October 2, 2023

Listen to Mustn’ts, child, listen to the Don’ts.

Listen to the Shouldn’ts, the lmpossibles, the Won’ts.

Listen to the Never Haves, then listen close to me.

Anything can happen, child, Anything can be.

-Shel Silverstein

I remember my daughter climbing on my knee as I read her this poem. I talked to her about how life was wide open for her–full of choices and options. She hung on every word. I told her she could be anything she wants when she grows up. She listened intensely. I told her how achieving greatness is a decision, rather than a circumstance. She believed me.

 

Opportunities
Opportunities

And then I thought how I had just lied to my little girl. Her warmth in my arms, and I thought of the lie fresh off my lips. I thought about how, for all of us, “anything” is bound and chained by reality.
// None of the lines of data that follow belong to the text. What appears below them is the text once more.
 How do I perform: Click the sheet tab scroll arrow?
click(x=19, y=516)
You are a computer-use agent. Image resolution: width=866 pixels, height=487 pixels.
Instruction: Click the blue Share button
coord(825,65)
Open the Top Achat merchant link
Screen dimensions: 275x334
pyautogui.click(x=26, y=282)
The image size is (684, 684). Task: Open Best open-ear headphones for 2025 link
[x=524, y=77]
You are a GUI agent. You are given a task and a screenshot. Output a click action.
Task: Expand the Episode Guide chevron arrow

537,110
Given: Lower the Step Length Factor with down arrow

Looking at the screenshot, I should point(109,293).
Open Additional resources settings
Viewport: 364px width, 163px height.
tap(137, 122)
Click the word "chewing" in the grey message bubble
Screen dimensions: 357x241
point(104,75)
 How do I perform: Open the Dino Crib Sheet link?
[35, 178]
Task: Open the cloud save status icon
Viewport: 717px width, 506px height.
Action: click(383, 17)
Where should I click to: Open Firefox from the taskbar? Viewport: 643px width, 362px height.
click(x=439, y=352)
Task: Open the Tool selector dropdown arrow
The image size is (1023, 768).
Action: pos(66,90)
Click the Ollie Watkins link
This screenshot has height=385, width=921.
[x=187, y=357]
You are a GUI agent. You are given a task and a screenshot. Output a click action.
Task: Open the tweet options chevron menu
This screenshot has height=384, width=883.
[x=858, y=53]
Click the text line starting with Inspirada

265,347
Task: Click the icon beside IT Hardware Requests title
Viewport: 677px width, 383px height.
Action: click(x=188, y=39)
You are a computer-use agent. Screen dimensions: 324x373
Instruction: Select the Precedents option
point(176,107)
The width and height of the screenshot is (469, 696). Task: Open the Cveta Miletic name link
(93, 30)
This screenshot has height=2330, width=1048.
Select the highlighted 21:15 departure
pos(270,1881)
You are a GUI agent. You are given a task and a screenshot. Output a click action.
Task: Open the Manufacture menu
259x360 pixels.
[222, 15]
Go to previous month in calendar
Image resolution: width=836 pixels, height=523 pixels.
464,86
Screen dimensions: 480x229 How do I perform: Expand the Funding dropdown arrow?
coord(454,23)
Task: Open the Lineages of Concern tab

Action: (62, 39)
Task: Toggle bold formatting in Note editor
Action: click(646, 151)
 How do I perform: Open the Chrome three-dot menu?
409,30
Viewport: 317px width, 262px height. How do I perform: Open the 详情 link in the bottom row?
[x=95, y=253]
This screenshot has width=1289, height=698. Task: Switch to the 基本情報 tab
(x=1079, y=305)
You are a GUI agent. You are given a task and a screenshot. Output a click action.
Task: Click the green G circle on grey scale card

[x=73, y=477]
The reality is that we have mental and physical limitations, and we have limitations of opportunity.

 

I thought how, for many of us, life has laid opportunities in our path that are not available to others … opportunities to have good families and sound employment.  Opportunities that have spared us getting news at the doctor that no one wants to hear.  Opportunities to live in a country where we do not have to worry about things like roadside bombs.

 

And in the same manner others have opportunities we can only dream of.  And no matter how much we may want to, we can never have the opportunities for fame or fortune or whatever opportunities God has selected to bypass us and fall in the laps of our neighbors. It seems we are dealt certain cards in life, and we are prohibited from handpicking through the deck.

 

Back to the poem … I let the lie rest with Rachael. I never corrected it, and I’m not sure why. Maybe it was because the dream is so much more appealing than the reality. Maybe it was because I was embarrassed that I had been told the same story and could never pull it off.  Whatever the reason, I’ve thought about this poem and my daughter a lot lately.  I’ve thought about how life is about hope, and hope is about convincing people that “anything can be … ” I’ve thought about kids with cancer, child rape, school lockdowns in Frankfort, school shootings in Ohio, and famous stars of Hollywood who have taken their own lives because behind the glamor and fame, life was just too hard.  I’ve thought of how 60% of the adult population is on prescription antidepressants.  I’ve thought of the burdens carried by hard workers caught in the cross hairs of a corporate downsizing.  I’ve thought of bullying at school … and I’ve thought of a million other problems I do not know how to fix.

 

It makes me sad.  But then I think of what Paul Harvey used to call, “The rest of the story.”  How I cannot be anything … without limitations … but I can be one thing very well.  I think of how, with all the people with all these problems, I get opportunities to live my faith each and every day.  Each day I get opportunities to be the Good Samaritan.  We all do.

 

The opportunity to be a Good Samaritan is not something far in the distance … it is at my doorstep.  You know the opportunities.  You see them in the eyes of the Walmart clerk.  You hear them hiding behind the words as a kid talks about school.  You sense them in the overweight coworker who just cannot loose the weight.

 

How great it is that our options are limited.  How wonderful it is that we can help carry a little bit of the load for friends and neighbors.  If that doesn’t open a world of possibilities, I don’t know what does.